THE PROBLEM
Reproduce, character for character, the records between the line containing "For every named" and the line containing "CNA Insider (87, 2529)", inclusive.

INPUT ROWS
• • • •

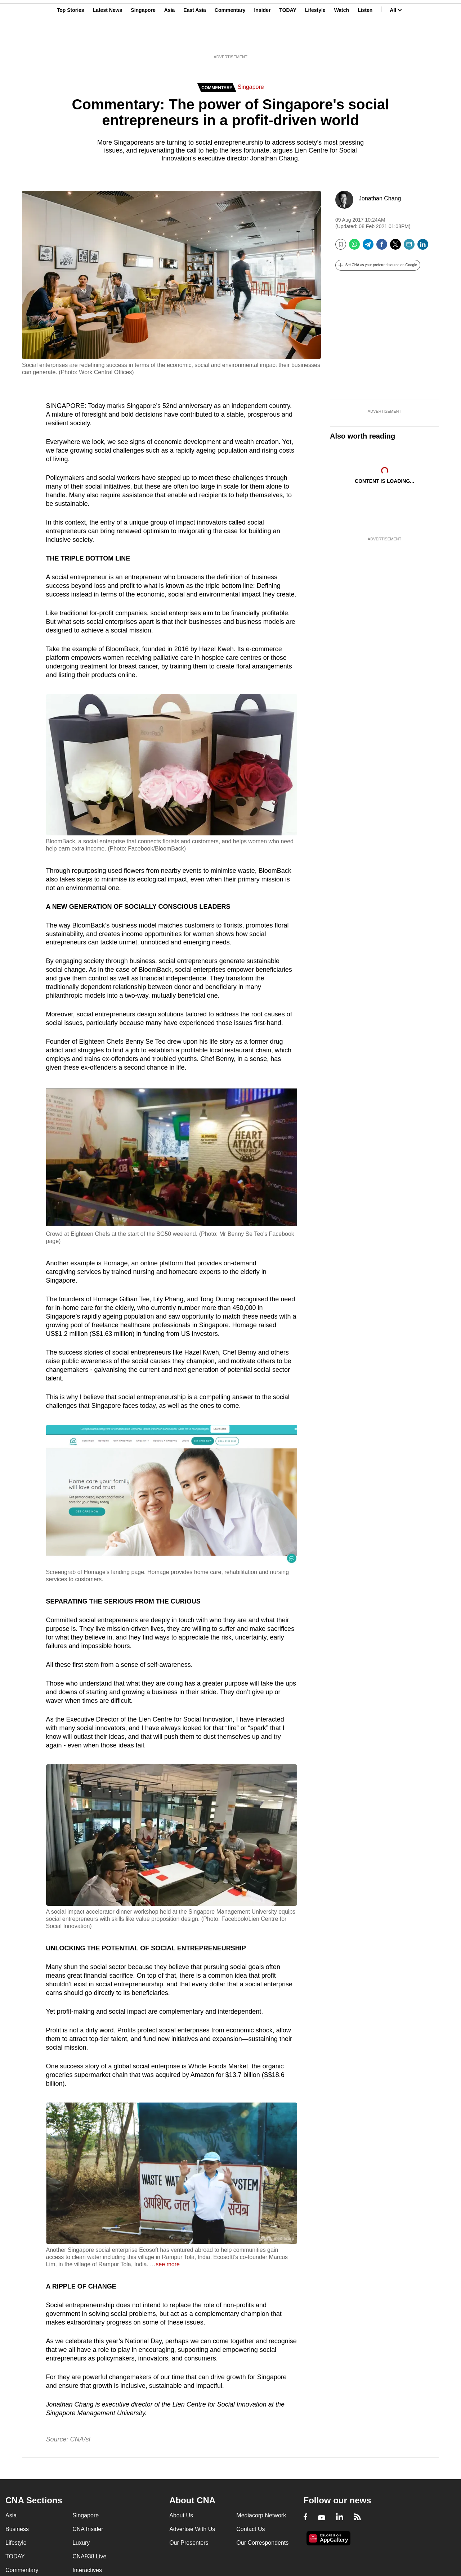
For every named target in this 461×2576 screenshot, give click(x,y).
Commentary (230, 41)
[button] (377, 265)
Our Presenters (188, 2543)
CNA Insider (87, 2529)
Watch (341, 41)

• • • •

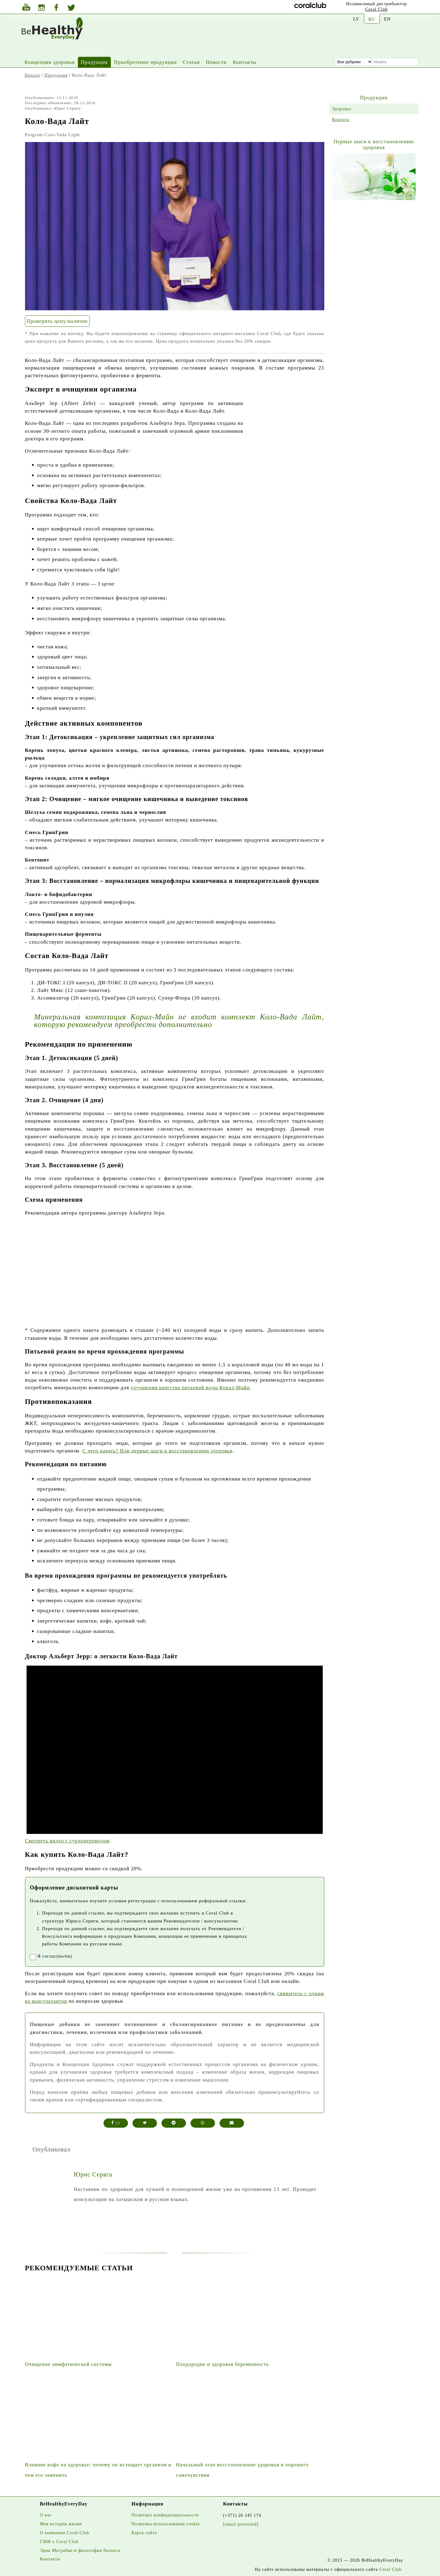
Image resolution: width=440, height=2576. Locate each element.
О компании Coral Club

• • • •

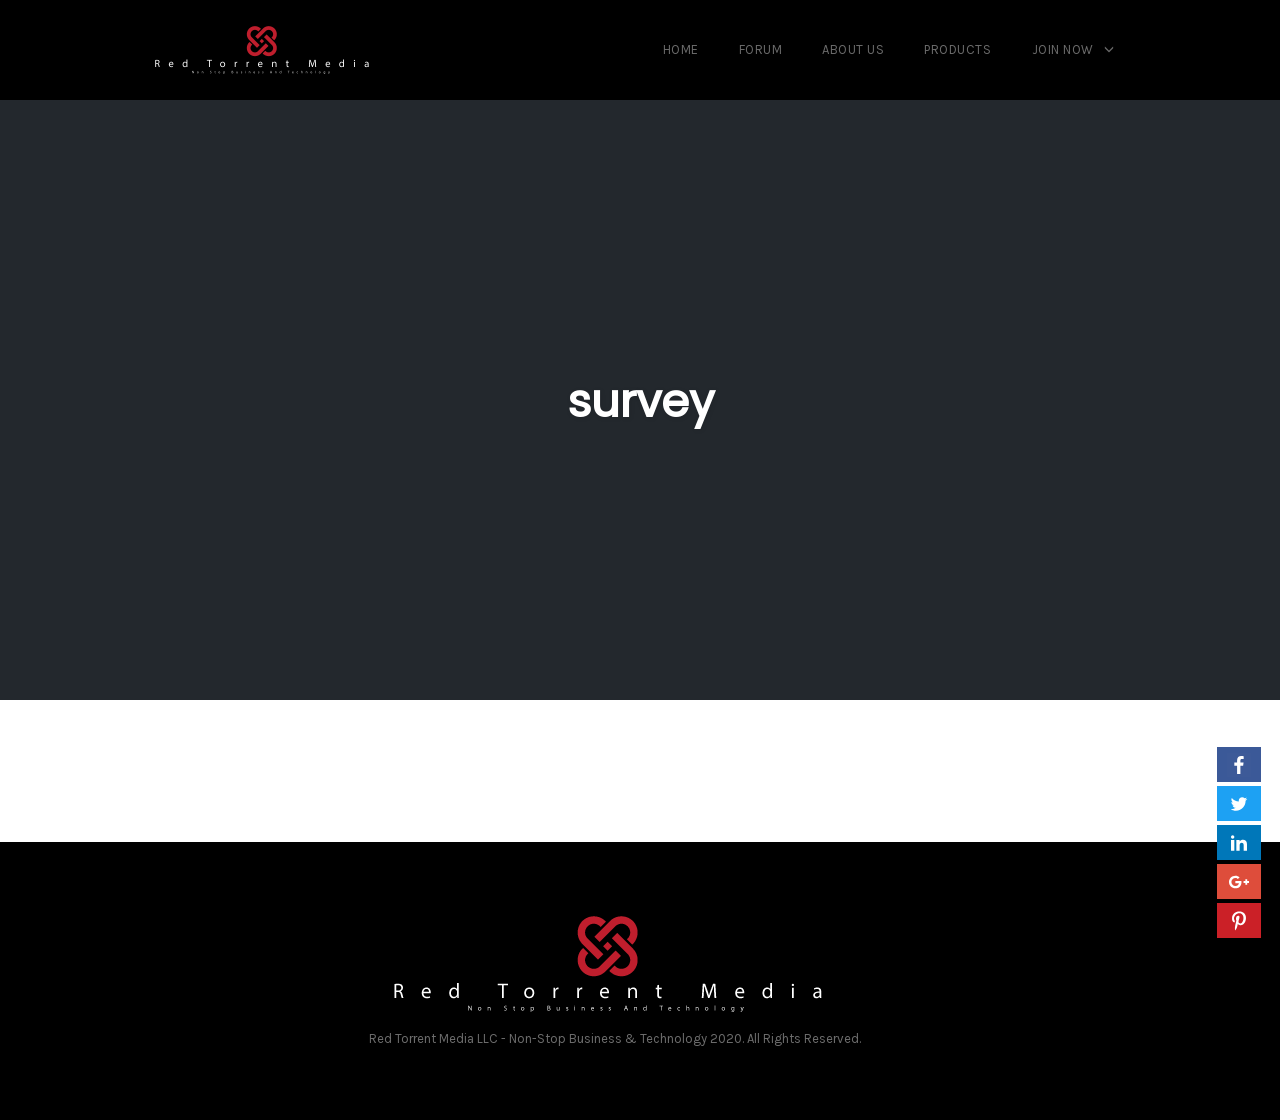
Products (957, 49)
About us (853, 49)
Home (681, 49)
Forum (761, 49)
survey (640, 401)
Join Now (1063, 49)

• • • •

WORKED ANSWER
For every named target in this 461×2576 screenshot, give click(x,y).
Commentary (230, 41)
[button] (377, 265)
Our Presenters (188, 2543)
CNA Insider (87, 2529)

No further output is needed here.